Saved entries
########################################
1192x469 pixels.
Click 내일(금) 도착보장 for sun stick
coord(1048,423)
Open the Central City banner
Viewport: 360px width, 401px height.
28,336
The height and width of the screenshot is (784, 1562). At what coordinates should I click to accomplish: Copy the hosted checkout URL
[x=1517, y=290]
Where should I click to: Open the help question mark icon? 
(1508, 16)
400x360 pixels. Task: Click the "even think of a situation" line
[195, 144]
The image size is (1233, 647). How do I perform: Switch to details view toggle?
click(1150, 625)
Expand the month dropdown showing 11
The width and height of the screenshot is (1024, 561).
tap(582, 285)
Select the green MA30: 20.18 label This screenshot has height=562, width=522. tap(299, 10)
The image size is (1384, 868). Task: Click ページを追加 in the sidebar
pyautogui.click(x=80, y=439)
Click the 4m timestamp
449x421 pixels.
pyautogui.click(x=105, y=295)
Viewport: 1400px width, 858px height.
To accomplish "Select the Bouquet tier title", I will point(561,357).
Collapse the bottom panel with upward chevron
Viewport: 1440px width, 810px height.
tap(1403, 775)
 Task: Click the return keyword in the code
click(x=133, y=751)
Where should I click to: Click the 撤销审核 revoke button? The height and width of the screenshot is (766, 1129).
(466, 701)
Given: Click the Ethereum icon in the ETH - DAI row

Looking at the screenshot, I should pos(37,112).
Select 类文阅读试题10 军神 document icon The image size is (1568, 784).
########################################
**What you have to do:** Retype each of the preceding records exactly as printed.

**Task output:**
1192x469 pixels.
Click 내일(금) 도착보장 for sun stick
coord(1048,423)
Open the Central City banner
Viewport: 360px width, 401px height.
28,336
The height and width of the screenshot is (784, 1562). At what coordinates should I click to accomplish: Copy the hosted checkout URL
[x=1517, y=290]
Where should I click to: Open the help question mark icon? 
(1508, 16)
400x360 pixels. Task: Click the "even think of a situation" line
[195, 144]
The image size is (1233, 647). How do I perform: Switch to details view toggle?
click(1150, 625)
Expand the month dropdown showing 11
The width and height of the screenshot is (1024, 561).
tap(582, 285)
Select the green MA30: 20.18 label This screenshot has height=562, width=522. tap(299, 10)
The image size is (1384, 868). Task: Click ページを追加 in the sidebar
pyautogui.click(x=80, y=439)
Click the 4m timestamp
449x421 pixels.
pyautogui.click(x=105, y=295)
Viewport: 1400px width, 858px height.
To accomplish "Select the Bouquet tier title", I will point(561,357).
Collapse the bottom panel with upward chevron
Viewport: 1440px width, 810px height.
tap(1403, 775)
 Task: Click the return keyword in the code
click(x=133, y=751)
Where should I click to: Click the 撤销审核 revoke button? The height and width of the screenshot is (766, 1129).
(466, 701)
Given: Click the Ethereum icon in the ETH - DAI row

Looking at the screenshot, I should pos(37,112).
Select 类文阅读试题10 军神 document icon The image size is (1568, 784).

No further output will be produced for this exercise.